(Data extracted from a collection)

#####

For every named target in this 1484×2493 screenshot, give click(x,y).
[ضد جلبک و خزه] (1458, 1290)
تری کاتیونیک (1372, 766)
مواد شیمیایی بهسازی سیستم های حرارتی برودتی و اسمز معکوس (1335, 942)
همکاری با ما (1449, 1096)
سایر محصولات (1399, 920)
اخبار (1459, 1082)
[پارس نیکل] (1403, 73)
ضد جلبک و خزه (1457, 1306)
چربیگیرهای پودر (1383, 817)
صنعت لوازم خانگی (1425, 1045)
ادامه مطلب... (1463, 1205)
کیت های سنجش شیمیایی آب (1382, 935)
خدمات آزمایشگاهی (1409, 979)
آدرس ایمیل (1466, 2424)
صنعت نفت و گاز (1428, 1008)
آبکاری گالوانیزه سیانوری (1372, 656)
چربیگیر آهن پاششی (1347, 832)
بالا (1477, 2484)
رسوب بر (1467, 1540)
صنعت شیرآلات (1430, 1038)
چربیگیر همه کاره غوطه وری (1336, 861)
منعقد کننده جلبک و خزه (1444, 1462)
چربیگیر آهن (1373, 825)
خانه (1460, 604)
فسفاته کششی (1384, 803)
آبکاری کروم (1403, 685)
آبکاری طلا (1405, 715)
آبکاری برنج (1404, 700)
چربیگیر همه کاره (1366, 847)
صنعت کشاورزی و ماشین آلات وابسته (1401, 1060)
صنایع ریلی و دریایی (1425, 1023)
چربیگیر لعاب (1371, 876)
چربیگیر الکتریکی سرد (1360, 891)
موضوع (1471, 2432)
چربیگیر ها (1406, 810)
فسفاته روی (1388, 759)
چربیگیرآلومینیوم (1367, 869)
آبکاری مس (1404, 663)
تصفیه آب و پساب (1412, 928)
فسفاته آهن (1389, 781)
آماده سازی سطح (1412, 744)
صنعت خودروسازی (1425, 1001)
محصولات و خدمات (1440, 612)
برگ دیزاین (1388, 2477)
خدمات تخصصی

#####

(Exercise details): Copy each of the records above so that nothing differs from the original.

(Response to the task):
For every named target in this 1484×2493 screenshot, give click(x,y).
[ضد جلبک و خزه] (1458, 1290)
تری کاتیونیک (1372, 766)
مواد شیمیایی بهسازی سیستم های حرارتی برودتی و اسمز معکوس (1335, 942)
همکاری با ما (1449, 1096)
سایر محصولات (1399, 920)
اخبار (1459, 1082)
[پارس نیکل] (1403, 73)
ضد جلبک و خزه (1457, 1306)
چربیگیرهای پودر (1383, 817)
صنعت لوازم خانگی (1425, 1045)
ادامه مطلب... (1463, 1205)
کیت های سنجش شیمیایی آب (1382, 935)
خدمات آزمایشگاهی (1409, 979)
آدرس ایمیل (1466, 2424)
صنعت نفت و گاز (1428, 1008)
آبکاری گالوانیزه سیانوری (1372, 656)
چربیگیر آهن پاششی (1347, 832)
بالا (1477, 2484)
رسوب بر (1467, 1540)
صنعت شیرآلات (1430, 1038)
چربیگیر همه کاره غوطه وری (1336, 861)
منعقد کننده جلبک و خزه (1444, 1462)
چربیگیر آهن (1373, 825)
خانه (1460, 604)
فسفاته کششی (1384, 803)
آبکاری کروم (1403, 685)
آبکاری طلا (1405, 715)
آبکاری برنج (1404, 700)
چربیگیر همه کاره (1366, 847)
صنعت کشاورزی و ماشین آلات وابسته (1401, 1060)
صنایع ریلی و دریایی (1425, 1023)
چربیگیر لعاب (1371, 876)
چربیگیر الکتریکی سرد (1360, 891)
موضوع (1471, 2432)
چربیگیر ها (1406, 810)
فسفاته روی (1388, 759)
چربیگیرآلومینیوم (1367, 869)
آبکاری مس (1404, 663)
تصفیه آب و پساب (1412, 928)
فسفاته آهن (1389, 781)
آماده سازی سطح (1412, 744)
صنعت خودروسازی (1425, 1001)
محصولات و خدمات (1440, 612)
برگ دیزاین (1388, 2477)
خدمات تخصصی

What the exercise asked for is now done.